1. The United States elected a President
and Vice President by the House of Representatives, resulting from a tie in 1796. This led to the passage of the 12th
amendment, mandating that electors vote separately for President and Vice President. The two candidates were John Adams, a Federalist
as President and Thomas Jefferson, a Republican for Vice President.
2. One way was to choose a President by
lot. These were to come from retiring
Senators, but later suggestions wanted to elect a native-son candidate. The first direct vote plan, proposed by Senator
Abner Lacock in 1816. In 1822 it was proposed
that the President be chosen by four regions on a rotating basis. In 1826 the automatic plan was introduced. This said that a state's electoral votes would
automatically be cast for the candidate who received the highest popular vote.
3. John Quincy Adams, 1824, received 37%. In 1844, J. Polk received only 49.6% of the
popular vote. In 1848 Z. Taylor received
47.3%. In 1856, J. Buchanan received 45.6%. A. Lincoln received 39.8% of the popular vote.
4. The winner take all system is used in
every state but Maine. This system gave too
much leverage to a few popular votes in low turnout states, small states, and large
pivotal states. This in turn gave ethnic
minorities and others who tend to congregate in urban areas power beyond their numbers in
presidential elections. In other words,
whoever had the popular vote wins.
5. They vote after the popular election
and the results are known on the first Monday after the second Wednesday in December.
6. Having a direct vote rather than the
electoral college would help third party candidates because the people may support the
Third Party, but they are not even considered in the electoral vote.
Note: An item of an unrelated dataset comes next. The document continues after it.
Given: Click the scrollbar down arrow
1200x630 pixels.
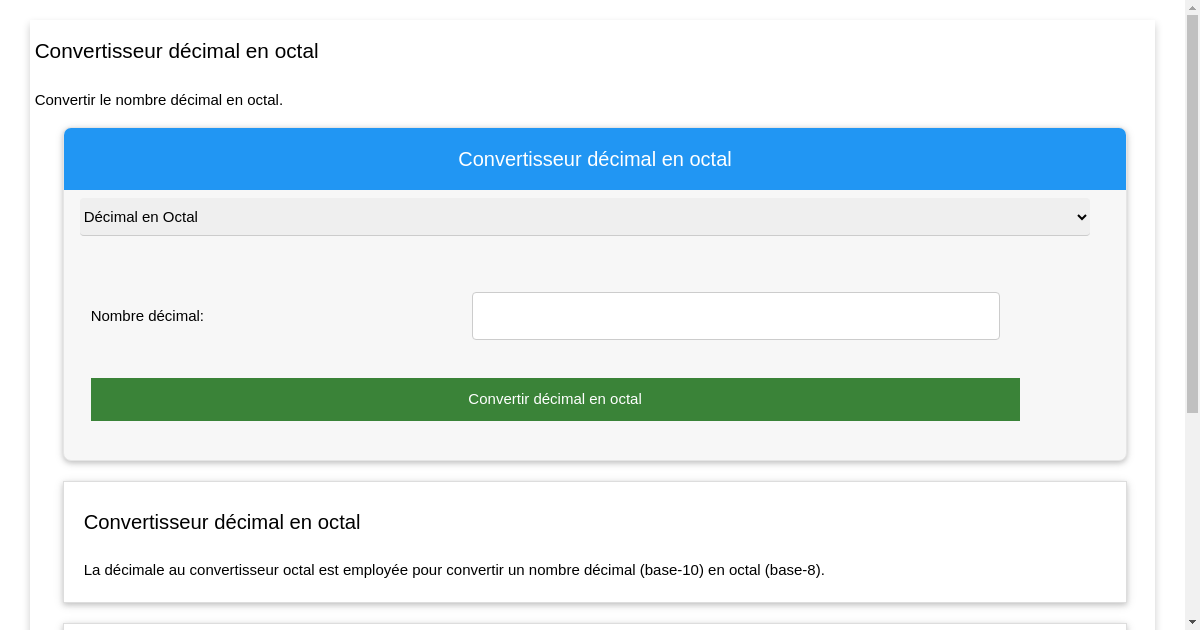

7. The electoral college is legitimate and
gives stability to the United States government. It
does a good job of balancing power between urban and rural areas. The present system reflects broad interest and
does not merge minority interest into the vast majority.
It plays into the checks and balances of our government by not allowing tyranny by
a majority. For the direct vote system, this
gives the people what they want. It
eliminates the middleman and it gives the third party a better chance to succeed in the
election. In turn, this eliminates the two
major parties constantly holding office.
8. The district plan was derived to
encourage minority party candidates. This
gives those candidates a chance to get at least a few electoral college votes. It also elevates local leaders at the expense of
national party officials. The proportional
plan called for a division of each state's electoral college votes according to the
popular vote received by each party. Here,
urban areas lose power and third parties are encouraged.
In the winner-takes-all system any candidate receiving the most electoral college
votes would be elected.
9. The four points the experts listed are
the need for a quick decision and clear-cut winner; the victor should be the peoples'
choice winner of the most popular votes; the president-elect should have a mandate to
govern, a legitimacy which comes from a good margin of victory; and the ideal system
should not undermine the two-party system.
10. I chose to write about "Crisis is
Opportunity."
When you think about it, crisis is
opportunity. Every time a crisis arises, it
brings about a golden chance for reform or influence on people. For example, when Wichita was struck by
tornadoes, Albert Gore visited the stricken city to offer his support. This was a big opportunity for him to show the
people of Wichita that he cared. By this
example, it is true that "Crisis is Opportunity."